§ **TASK DIRECTIONS**:
Although the data below holds other lines too, output only those from the line with "This screenshot has height=840, width=1410." up to and including the line with "Switch to the Shoes", exactly as they appear.

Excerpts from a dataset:

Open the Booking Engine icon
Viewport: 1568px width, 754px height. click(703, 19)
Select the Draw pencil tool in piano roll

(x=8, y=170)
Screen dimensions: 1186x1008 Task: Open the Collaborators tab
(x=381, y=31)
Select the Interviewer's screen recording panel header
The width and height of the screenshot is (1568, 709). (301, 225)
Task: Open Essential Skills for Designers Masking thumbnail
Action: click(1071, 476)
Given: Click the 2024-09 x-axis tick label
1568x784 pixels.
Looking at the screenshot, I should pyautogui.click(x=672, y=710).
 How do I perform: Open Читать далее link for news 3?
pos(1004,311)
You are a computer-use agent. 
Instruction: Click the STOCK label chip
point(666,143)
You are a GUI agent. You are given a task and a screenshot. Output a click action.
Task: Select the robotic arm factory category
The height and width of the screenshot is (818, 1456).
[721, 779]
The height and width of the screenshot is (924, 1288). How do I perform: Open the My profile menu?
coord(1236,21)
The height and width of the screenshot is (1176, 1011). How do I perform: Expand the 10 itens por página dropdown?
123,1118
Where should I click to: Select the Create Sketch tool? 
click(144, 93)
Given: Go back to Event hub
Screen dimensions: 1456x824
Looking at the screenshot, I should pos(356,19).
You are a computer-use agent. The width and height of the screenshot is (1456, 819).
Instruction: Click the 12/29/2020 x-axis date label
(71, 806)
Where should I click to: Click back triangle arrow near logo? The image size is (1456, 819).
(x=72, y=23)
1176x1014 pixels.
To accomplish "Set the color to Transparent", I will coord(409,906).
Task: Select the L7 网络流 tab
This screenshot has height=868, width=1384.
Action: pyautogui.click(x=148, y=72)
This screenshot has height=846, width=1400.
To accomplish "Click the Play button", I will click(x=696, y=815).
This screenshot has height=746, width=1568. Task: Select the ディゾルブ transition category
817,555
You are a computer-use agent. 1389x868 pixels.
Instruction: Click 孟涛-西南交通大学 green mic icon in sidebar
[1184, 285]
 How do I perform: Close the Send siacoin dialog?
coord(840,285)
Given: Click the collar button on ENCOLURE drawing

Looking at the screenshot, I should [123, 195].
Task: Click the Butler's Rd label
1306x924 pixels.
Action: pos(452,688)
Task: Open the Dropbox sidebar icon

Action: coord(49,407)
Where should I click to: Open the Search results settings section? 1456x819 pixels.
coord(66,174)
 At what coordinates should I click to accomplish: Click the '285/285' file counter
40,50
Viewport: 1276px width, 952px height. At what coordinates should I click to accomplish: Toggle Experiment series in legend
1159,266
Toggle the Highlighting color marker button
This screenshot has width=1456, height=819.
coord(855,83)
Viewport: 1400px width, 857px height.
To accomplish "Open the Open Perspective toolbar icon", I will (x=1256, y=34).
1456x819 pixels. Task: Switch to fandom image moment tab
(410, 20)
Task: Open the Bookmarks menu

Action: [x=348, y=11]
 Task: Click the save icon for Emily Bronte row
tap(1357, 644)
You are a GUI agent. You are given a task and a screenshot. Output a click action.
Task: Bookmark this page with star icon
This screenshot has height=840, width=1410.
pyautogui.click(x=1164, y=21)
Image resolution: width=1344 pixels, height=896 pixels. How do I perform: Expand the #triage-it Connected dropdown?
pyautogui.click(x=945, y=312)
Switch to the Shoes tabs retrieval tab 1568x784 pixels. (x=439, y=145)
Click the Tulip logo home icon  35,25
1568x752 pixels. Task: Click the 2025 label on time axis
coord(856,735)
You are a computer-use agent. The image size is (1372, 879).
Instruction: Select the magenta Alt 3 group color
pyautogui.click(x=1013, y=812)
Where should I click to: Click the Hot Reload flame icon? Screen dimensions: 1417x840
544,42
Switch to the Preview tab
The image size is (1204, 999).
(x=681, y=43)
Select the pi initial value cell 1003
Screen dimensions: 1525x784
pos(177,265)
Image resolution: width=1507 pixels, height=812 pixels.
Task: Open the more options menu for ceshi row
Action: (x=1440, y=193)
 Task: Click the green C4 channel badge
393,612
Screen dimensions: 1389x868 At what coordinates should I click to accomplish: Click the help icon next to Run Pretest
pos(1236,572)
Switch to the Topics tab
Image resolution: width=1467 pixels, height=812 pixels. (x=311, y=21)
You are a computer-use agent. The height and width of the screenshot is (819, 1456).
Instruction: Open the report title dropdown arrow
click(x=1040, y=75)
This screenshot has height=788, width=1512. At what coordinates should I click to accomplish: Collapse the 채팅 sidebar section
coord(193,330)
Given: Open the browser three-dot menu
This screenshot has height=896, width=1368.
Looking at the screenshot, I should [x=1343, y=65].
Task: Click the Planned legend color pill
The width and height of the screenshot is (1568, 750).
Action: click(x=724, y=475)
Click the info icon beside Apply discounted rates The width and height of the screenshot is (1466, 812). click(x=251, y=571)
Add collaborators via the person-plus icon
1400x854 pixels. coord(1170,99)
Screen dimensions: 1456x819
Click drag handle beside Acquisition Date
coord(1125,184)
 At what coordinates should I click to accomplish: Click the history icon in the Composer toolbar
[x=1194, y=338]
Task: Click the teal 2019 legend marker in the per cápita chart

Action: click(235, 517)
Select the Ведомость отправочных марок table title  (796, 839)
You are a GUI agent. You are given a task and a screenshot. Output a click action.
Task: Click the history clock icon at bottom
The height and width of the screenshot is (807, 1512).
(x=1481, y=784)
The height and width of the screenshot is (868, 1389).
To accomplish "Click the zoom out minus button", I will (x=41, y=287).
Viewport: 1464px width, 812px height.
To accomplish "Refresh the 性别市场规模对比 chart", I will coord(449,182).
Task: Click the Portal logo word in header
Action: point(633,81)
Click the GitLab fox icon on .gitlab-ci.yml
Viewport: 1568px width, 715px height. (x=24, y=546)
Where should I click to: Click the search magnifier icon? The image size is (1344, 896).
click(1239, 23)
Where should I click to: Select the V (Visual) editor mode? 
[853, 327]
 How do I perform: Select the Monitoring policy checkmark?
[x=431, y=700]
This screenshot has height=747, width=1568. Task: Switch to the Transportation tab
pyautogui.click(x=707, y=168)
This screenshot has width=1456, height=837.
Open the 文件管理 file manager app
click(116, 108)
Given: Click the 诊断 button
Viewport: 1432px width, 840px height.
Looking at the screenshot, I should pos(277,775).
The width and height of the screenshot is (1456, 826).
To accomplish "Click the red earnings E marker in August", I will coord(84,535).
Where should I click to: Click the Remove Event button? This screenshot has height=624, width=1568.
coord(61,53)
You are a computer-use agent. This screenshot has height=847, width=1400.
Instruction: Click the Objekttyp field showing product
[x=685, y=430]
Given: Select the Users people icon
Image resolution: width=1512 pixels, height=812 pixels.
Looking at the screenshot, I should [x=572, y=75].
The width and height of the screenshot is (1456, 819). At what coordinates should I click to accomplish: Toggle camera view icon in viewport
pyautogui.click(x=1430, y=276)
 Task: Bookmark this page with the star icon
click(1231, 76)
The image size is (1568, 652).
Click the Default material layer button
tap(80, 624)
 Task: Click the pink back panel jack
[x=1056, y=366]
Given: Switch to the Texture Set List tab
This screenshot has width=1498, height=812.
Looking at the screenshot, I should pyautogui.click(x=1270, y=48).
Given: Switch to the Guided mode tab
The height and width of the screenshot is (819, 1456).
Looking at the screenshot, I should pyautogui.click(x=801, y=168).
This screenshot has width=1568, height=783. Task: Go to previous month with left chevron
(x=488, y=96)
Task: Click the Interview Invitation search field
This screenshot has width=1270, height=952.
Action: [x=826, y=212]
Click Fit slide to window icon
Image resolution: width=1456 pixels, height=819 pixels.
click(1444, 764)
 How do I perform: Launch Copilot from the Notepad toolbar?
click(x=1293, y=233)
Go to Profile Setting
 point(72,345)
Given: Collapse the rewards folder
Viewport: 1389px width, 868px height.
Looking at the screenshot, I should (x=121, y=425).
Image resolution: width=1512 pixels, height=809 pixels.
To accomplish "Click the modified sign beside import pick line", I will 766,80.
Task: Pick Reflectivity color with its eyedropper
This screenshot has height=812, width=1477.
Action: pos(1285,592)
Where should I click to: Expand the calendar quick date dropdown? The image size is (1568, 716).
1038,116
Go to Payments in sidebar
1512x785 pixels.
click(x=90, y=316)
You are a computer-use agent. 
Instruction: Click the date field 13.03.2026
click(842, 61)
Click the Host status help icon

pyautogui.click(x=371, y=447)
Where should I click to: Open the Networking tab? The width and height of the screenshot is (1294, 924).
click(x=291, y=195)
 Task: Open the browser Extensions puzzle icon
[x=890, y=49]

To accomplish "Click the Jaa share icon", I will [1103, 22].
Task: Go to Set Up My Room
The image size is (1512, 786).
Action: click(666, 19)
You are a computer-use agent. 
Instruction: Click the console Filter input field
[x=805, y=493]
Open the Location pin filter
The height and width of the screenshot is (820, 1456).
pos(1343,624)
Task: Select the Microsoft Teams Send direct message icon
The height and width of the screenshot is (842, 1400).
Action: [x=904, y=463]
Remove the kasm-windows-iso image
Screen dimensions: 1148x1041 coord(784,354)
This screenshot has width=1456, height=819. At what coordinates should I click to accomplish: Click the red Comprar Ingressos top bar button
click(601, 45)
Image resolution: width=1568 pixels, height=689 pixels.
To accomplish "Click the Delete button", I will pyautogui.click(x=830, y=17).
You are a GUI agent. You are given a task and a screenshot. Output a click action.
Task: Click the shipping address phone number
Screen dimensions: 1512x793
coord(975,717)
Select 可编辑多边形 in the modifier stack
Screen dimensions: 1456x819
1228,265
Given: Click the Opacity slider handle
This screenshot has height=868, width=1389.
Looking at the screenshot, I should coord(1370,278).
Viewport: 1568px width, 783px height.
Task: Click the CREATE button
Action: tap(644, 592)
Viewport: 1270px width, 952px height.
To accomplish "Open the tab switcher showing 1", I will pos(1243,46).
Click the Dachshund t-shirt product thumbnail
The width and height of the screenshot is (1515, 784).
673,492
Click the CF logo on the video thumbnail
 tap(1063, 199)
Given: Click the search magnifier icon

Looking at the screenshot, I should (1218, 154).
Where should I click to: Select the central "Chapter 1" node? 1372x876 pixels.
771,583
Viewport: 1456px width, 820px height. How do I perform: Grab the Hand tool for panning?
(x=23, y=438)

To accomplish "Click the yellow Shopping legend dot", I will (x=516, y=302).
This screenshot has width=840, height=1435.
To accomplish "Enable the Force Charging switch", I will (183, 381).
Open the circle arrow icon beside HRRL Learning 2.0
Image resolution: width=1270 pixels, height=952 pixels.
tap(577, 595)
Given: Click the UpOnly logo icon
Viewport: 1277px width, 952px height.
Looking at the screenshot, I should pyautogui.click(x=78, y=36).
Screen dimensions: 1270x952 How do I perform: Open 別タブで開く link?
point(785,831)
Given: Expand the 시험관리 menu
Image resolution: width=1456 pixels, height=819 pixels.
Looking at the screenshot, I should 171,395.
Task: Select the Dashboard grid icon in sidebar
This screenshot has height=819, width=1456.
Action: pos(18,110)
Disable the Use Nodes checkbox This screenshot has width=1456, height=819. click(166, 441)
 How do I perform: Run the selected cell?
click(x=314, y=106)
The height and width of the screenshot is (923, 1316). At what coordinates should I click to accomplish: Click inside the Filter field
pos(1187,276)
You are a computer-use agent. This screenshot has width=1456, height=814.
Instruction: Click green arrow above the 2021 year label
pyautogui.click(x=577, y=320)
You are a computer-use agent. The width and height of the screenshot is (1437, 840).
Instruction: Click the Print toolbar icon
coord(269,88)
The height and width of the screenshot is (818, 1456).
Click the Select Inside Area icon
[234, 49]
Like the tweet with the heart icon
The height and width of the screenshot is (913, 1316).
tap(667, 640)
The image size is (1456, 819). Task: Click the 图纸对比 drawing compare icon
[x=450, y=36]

§ **EXERCISE OUTPUT**:
This screenshot has height=840, width=1410.
pyautogui.click(x=1164, y=21)
Image resolution: width=1344 pixels, height=896 pixels. How do I perform: Expand the #triage-it Connected dropdown?
pyautogui.click(x=945, y=312)
Switch to the Shoes tabs retrieval tab 1568x784 pixels. (x=439, y=145)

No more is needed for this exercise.